BEGIN
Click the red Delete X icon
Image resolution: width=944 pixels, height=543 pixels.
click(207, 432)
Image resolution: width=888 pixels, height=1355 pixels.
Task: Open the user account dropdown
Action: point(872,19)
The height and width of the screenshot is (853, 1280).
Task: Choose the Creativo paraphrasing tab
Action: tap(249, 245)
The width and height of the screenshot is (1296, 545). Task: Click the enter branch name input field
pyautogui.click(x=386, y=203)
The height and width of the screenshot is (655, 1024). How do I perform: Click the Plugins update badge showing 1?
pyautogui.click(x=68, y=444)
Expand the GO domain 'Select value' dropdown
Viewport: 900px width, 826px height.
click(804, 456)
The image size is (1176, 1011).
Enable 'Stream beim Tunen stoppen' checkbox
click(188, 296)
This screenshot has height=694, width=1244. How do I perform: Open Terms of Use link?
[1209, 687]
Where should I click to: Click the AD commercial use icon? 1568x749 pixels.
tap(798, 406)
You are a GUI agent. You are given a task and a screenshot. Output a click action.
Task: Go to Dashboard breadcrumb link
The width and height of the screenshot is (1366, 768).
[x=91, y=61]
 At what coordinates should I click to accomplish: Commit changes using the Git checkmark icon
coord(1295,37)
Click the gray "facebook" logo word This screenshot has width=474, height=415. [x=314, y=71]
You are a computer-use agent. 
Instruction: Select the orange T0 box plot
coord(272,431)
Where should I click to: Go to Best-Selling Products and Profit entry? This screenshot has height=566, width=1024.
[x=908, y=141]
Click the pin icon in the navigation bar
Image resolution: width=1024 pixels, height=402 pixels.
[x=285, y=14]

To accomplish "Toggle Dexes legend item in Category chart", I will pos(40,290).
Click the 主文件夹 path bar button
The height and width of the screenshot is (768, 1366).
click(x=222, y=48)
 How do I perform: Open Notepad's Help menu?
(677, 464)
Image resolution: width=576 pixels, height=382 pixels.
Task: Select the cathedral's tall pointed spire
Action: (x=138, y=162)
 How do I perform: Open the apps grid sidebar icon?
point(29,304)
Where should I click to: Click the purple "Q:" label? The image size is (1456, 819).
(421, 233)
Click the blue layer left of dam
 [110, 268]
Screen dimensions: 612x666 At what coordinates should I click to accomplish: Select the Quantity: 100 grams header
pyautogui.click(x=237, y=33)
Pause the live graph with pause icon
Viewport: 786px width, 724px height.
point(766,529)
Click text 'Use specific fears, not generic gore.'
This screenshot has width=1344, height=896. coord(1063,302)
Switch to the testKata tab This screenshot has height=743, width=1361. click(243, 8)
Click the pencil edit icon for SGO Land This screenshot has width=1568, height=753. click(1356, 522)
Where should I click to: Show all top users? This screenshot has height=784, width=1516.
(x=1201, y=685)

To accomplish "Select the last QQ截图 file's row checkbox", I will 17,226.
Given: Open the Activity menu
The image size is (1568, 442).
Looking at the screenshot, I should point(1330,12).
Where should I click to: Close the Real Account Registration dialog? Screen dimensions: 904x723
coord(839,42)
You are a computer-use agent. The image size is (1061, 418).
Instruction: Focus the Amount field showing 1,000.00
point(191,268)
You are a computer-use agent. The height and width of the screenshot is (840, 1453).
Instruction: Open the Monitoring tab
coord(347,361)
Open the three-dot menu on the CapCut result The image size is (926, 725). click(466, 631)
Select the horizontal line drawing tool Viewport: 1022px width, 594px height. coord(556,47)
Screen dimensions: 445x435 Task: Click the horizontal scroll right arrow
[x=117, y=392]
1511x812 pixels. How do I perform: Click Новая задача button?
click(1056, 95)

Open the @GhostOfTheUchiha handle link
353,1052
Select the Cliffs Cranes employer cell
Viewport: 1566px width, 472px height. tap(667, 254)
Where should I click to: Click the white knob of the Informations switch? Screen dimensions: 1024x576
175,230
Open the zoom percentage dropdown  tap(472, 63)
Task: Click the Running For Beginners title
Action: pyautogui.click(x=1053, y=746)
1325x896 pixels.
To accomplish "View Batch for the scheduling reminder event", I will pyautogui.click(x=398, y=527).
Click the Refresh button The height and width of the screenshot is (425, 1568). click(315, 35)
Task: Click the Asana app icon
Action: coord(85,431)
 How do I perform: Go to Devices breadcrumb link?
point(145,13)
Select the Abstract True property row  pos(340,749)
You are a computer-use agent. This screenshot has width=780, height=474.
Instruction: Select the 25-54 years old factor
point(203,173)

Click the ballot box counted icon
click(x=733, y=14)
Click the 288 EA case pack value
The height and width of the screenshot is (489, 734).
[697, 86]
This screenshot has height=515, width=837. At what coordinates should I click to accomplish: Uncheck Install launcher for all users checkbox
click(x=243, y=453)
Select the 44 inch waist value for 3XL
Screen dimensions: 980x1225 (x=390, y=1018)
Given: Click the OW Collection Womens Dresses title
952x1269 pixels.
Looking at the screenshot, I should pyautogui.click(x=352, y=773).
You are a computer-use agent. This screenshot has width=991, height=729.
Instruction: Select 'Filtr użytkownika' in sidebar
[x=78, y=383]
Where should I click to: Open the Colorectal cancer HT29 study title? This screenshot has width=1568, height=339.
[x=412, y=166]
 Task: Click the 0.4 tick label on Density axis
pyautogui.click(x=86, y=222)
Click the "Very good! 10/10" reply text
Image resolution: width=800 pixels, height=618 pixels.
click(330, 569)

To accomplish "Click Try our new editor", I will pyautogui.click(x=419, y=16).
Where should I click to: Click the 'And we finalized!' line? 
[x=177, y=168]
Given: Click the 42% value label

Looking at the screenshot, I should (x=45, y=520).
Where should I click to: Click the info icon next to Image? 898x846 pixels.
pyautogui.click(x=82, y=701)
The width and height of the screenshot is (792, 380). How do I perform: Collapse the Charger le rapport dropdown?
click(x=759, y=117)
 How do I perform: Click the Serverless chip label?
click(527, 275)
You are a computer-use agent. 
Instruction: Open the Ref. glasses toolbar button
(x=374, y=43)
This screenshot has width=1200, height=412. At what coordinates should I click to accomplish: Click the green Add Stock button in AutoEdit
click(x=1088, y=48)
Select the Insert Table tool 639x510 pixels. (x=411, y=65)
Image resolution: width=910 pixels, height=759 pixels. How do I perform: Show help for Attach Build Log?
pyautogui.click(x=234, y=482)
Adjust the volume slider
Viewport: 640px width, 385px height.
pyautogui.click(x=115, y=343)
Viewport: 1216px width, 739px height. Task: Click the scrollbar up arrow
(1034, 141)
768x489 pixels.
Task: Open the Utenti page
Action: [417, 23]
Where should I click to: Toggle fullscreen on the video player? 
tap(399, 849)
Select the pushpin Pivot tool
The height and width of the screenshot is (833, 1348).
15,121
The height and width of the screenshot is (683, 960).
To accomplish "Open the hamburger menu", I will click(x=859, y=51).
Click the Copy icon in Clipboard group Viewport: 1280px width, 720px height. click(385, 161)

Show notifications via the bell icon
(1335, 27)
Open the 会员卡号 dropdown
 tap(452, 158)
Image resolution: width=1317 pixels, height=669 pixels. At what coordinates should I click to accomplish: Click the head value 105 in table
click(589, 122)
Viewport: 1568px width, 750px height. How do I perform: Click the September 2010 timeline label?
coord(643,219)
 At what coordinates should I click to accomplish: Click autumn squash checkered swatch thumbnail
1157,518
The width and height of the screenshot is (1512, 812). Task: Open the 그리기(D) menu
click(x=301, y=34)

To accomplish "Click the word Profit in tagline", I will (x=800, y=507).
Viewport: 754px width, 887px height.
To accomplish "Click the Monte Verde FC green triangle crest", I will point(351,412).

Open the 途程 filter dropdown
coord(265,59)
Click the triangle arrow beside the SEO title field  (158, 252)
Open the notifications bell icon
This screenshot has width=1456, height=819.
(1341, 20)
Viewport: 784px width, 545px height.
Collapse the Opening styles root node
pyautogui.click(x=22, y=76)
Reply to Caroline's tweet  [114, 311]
END
ABOUT THIS EXERCISE :: Read the data above. Pull out each line in which the string "agent" appears.

FINAL ANSWER ::
You are a GUI agent. You are given a task and a screenshot. Output a click action.
You are a computer-use agent. 
You are a computer-use agent. The image size is (1061, 418).
You are a computer-use agent. The height and width of the screenshot is (840, 1453).
You are a computer-use agent. This screenshot has width=780, height=474.
You are a computer-use agent. This screenshot has width=991, height=729.
You are a computer-use agent. 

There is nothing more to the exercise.